February 25, 2007
Web Application Performance and Scalability
If you frequent community-driven news sites such as Digg and Reddit, you often come across posts on how to get every drop of performance out of your web application. The sister issue of scalability is oftentimes addressed, usually in its manifestation, loss of service due to overwhelming usage.
These performance-enhancing and scalability guides often focus on software-level solutions. Use this data type. Use that API or framework. Use caching in your application-- and here is how to implement it in Perl/Ruby/PHP/Java/.NET. There is always the tip on how to make a simple caching framework in your favorite web application language. There is always the list of settings to tune your web server and your script execution engine. These are all fine and dandy, but people always seem to overlook the obvious solution.

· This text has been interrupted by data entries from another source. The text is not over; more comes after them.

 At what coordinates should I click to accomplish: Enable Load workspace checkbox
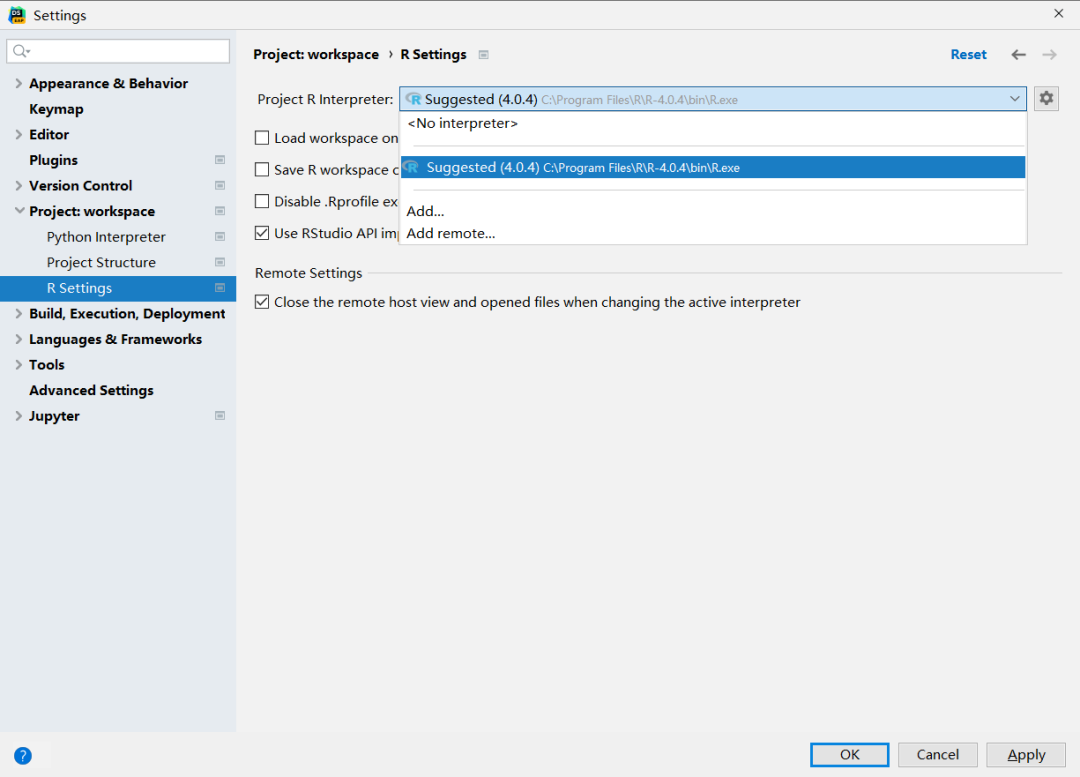(262, 138)
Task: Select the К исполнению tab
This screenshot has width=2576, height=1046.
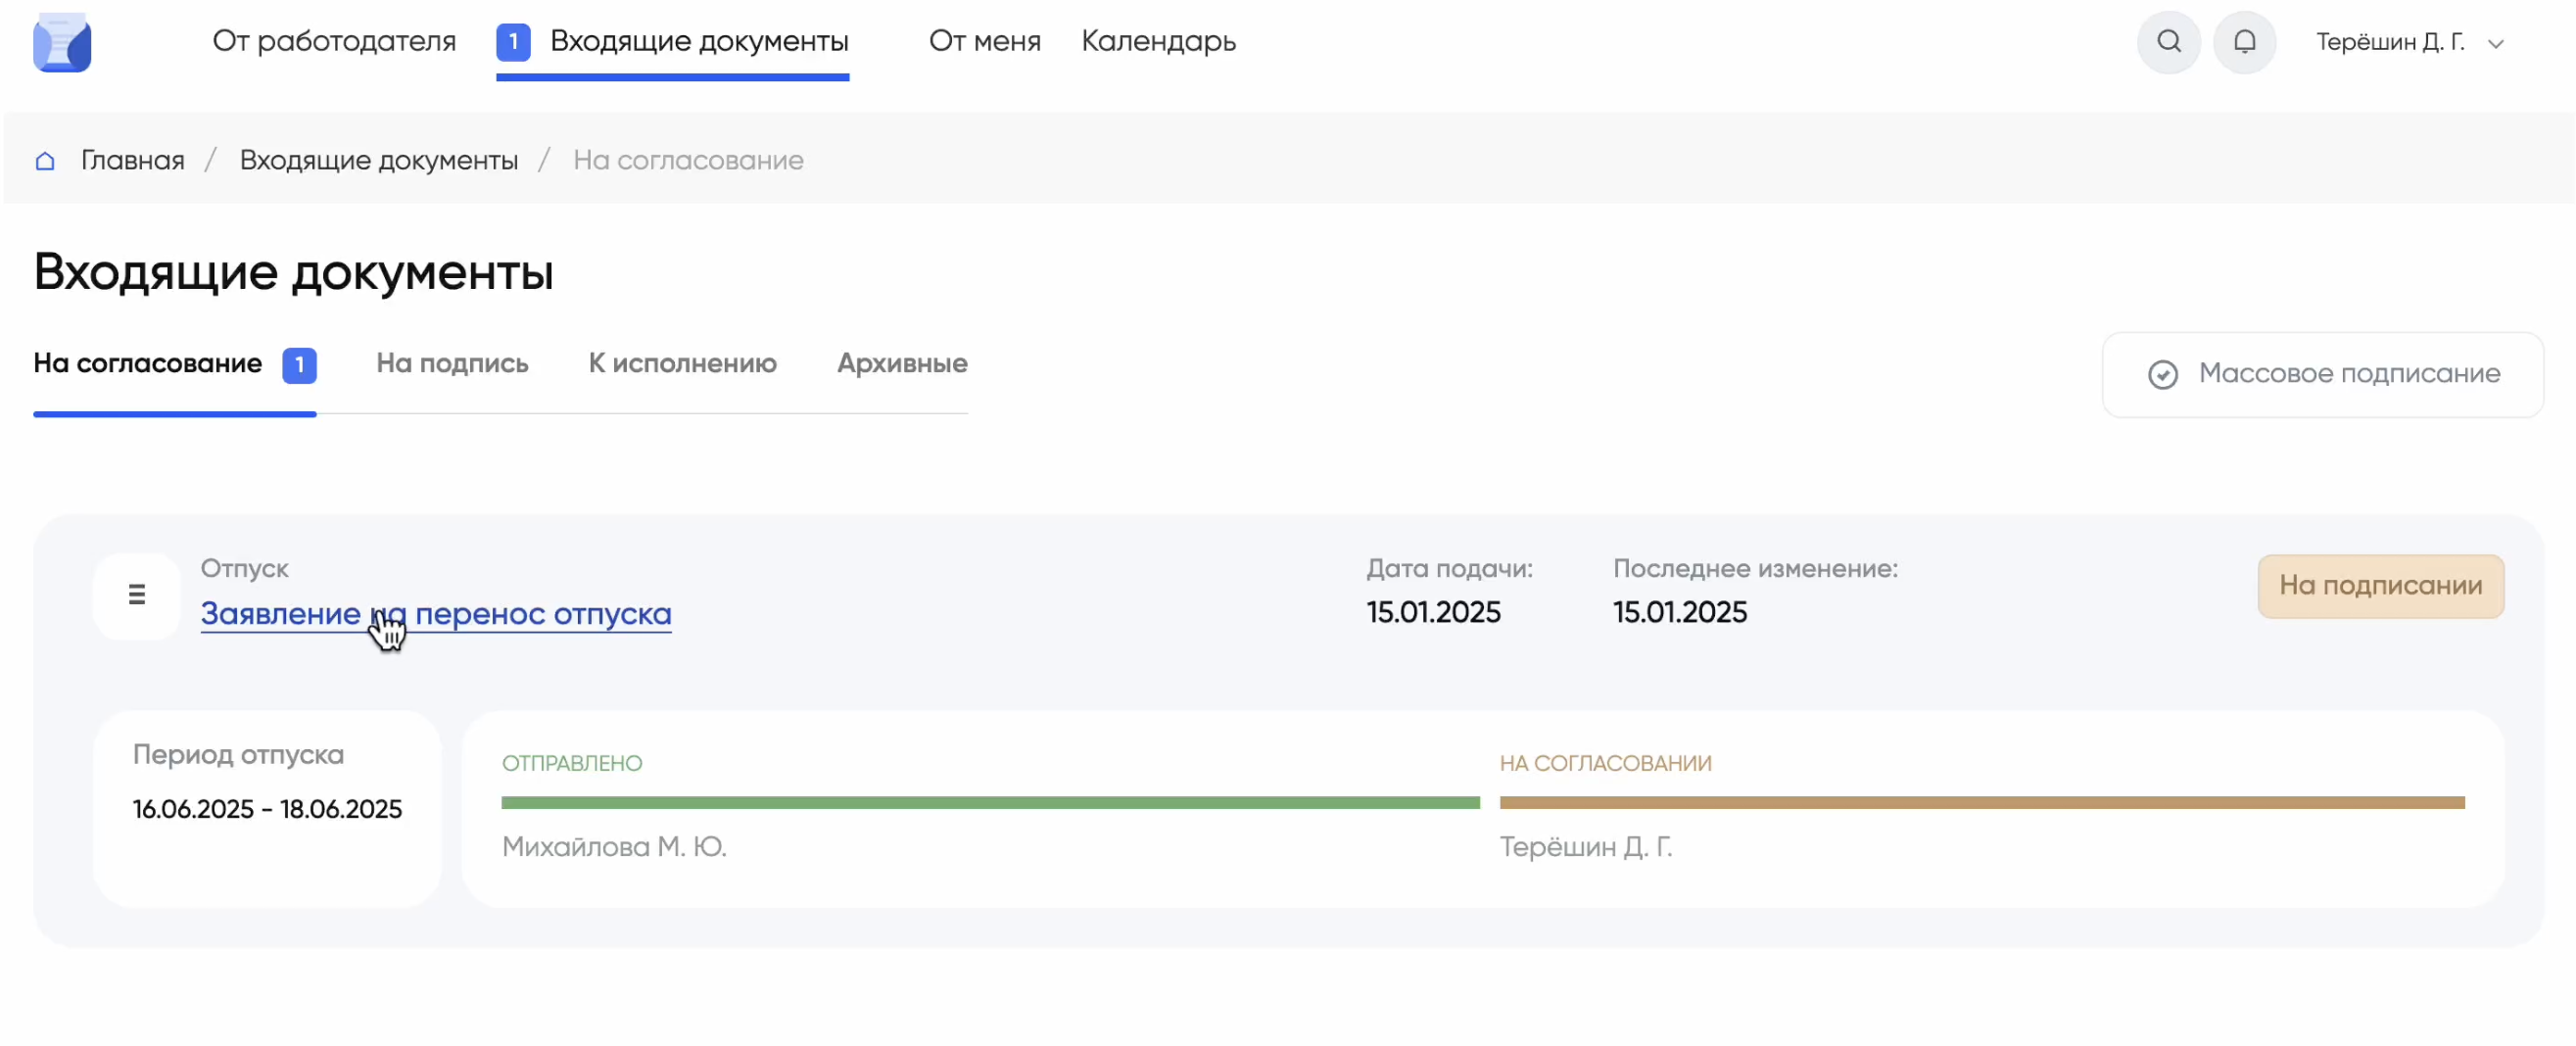Action: coord(682,364)
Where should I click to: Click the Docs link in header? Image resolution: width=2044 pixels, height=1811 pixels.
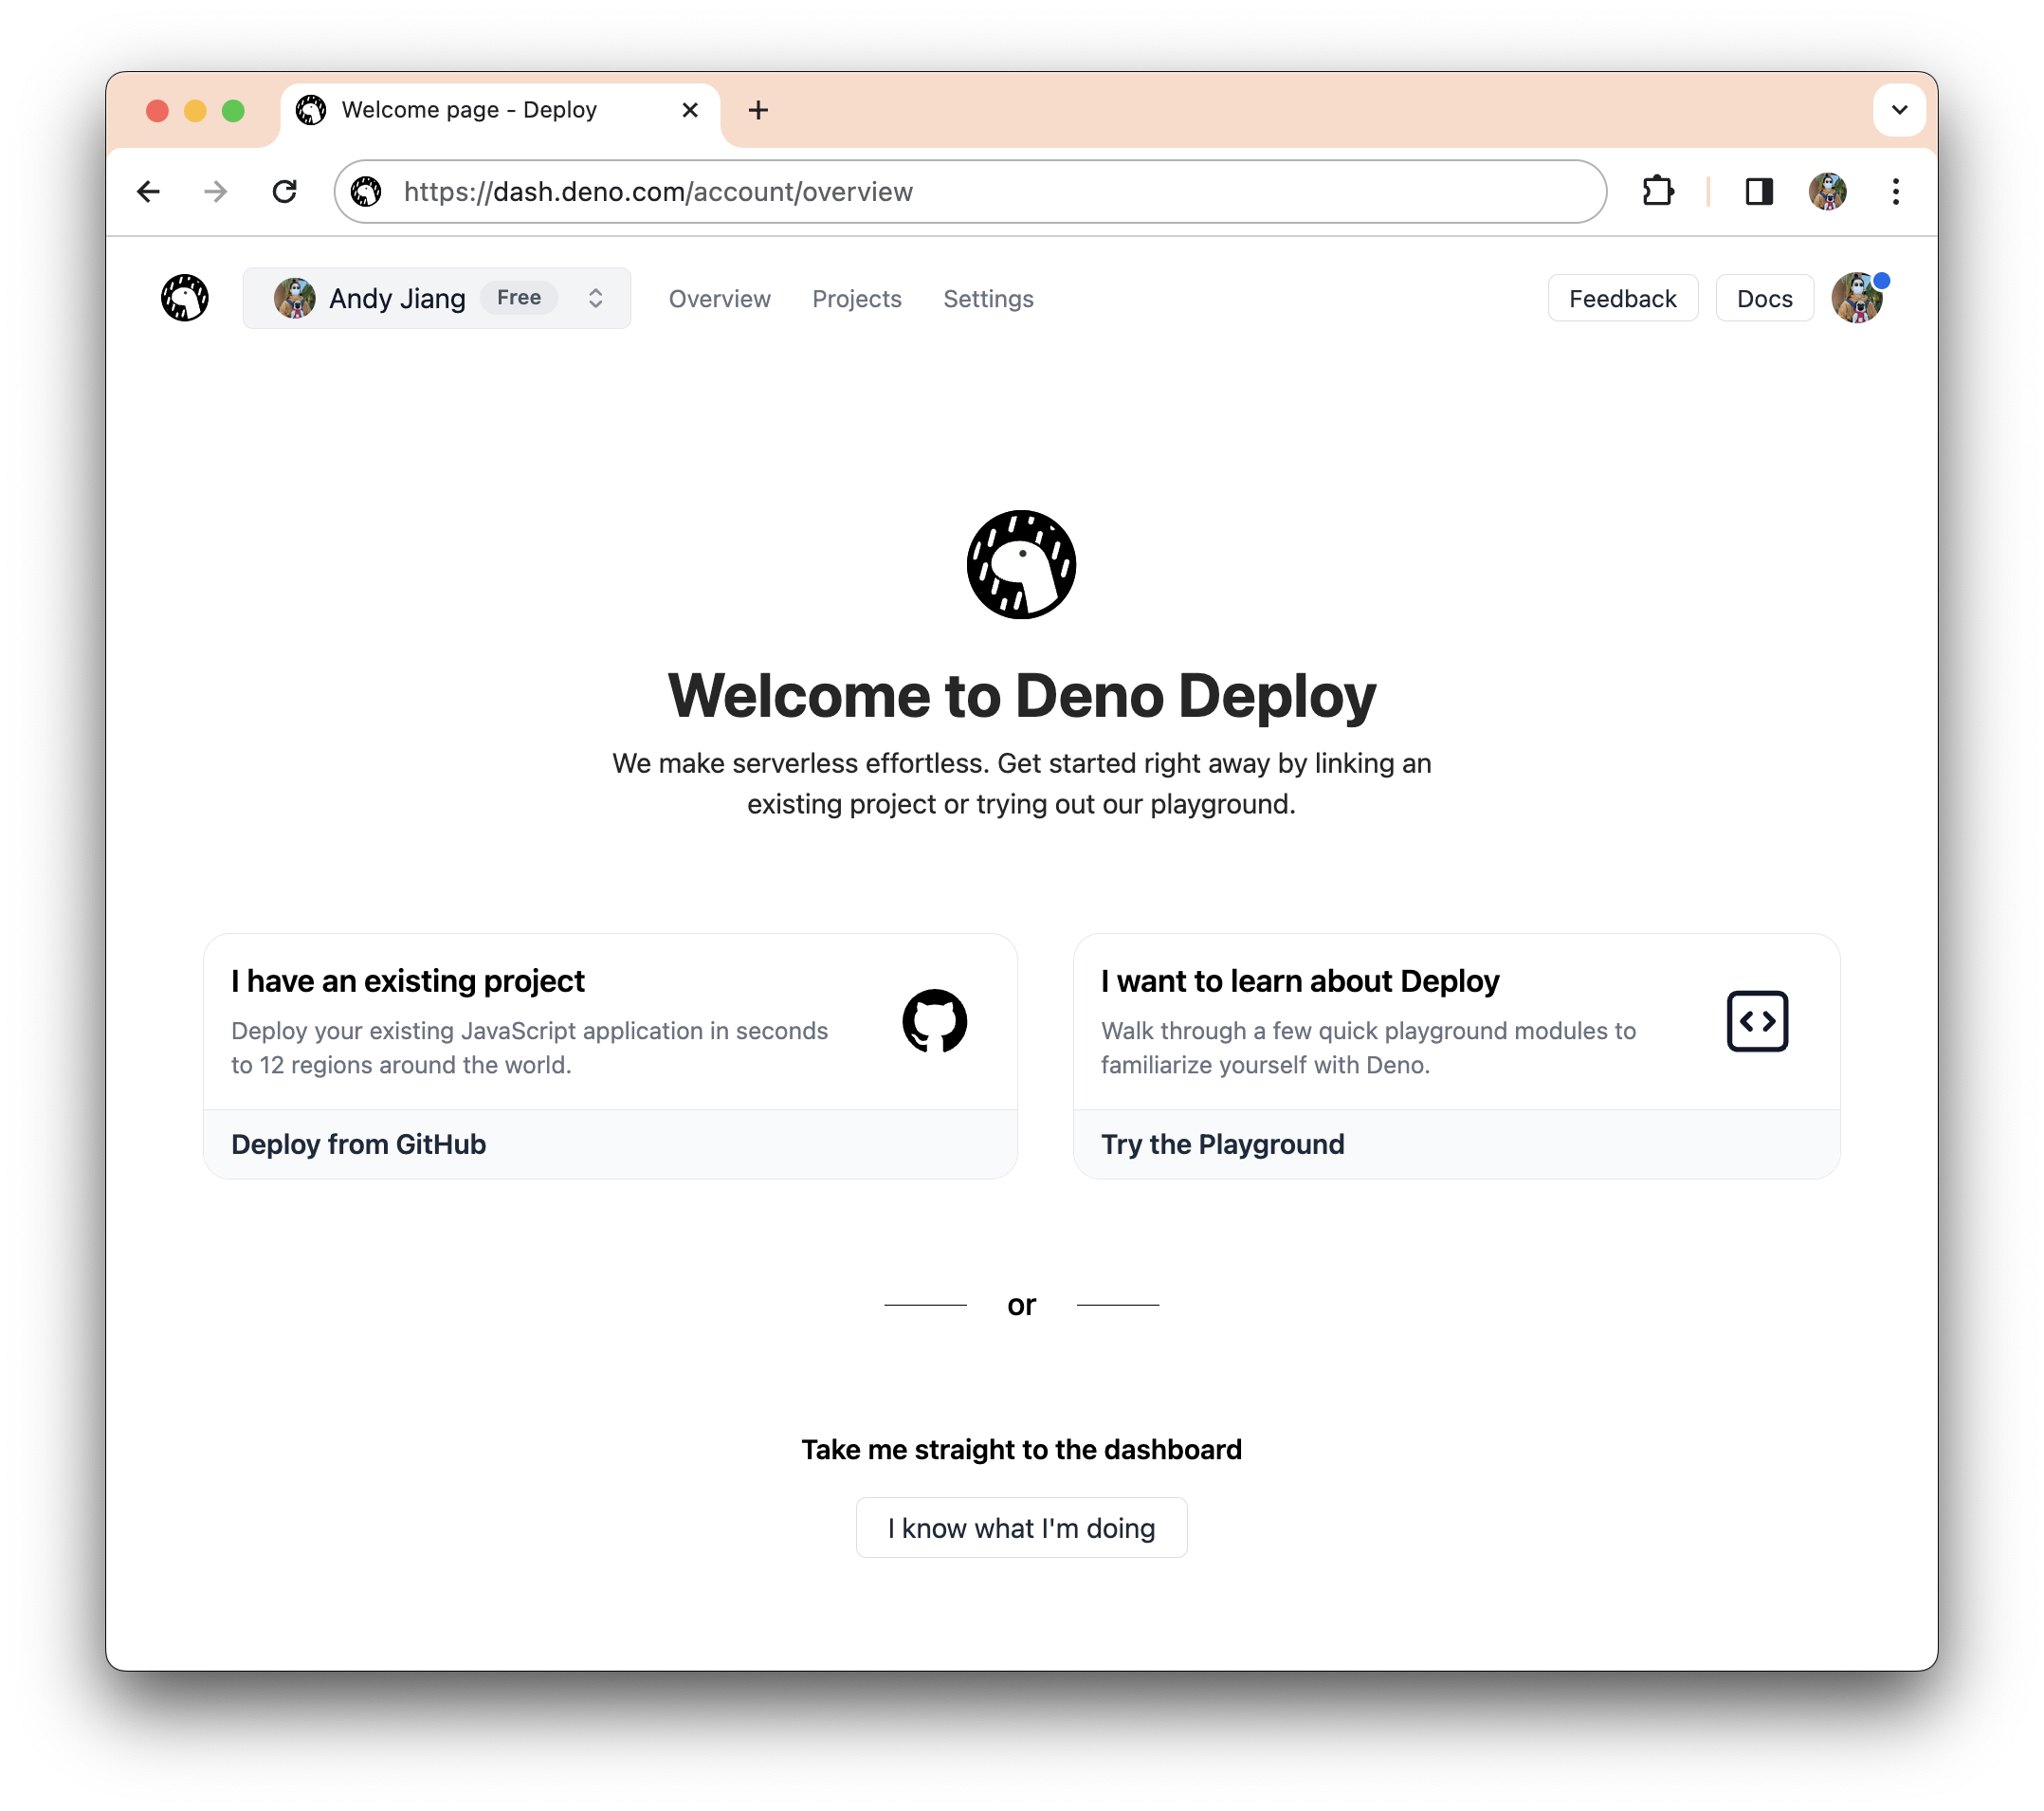point(1762,297)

Most web applications generate the same set of data for sequential requests, even highly-dynamic, user-driven, Web 2.0 sites. With this in mind, we realize that all web applications share the simple trait that they communicate using the HTTP protocol. There is a server. There is a client. In between there is HTTP. Nothing more. Nothing less. And wouldn't you know it, the HTTP specification has a whole section on caching!
So, next time you are trying to squeeze hits per second out of your web application, don't search the net for obscure hacks and optimizations, turn to the specs. Introducing a few extra HTTP headers into your dynamically-generated response and adding a web cache, such as Squid, in front of your main web server will do more than you realize. Even if you implement caching inside of your web script, you still have to go through all the overhead to initialize the script for each request. In many cases, the functionality of your page output cache can be duplicated using HTTP caching.
It makes no sense to execute a script for a simple HTTP GET request. In the ideal world, the only time a request should actually hit your script server is when new data is being sent or when the HTTP cache does not have the data you seek.
Now that you have been enlightened, your challenge is to implement it. I admit, it can be challenging, especially when content on your site is highly dynamic. But just think of the smile on your face when you realize you just increased capacity by a factor of ten without buying new hardware. Never underestimate the power of the HTTP protocol.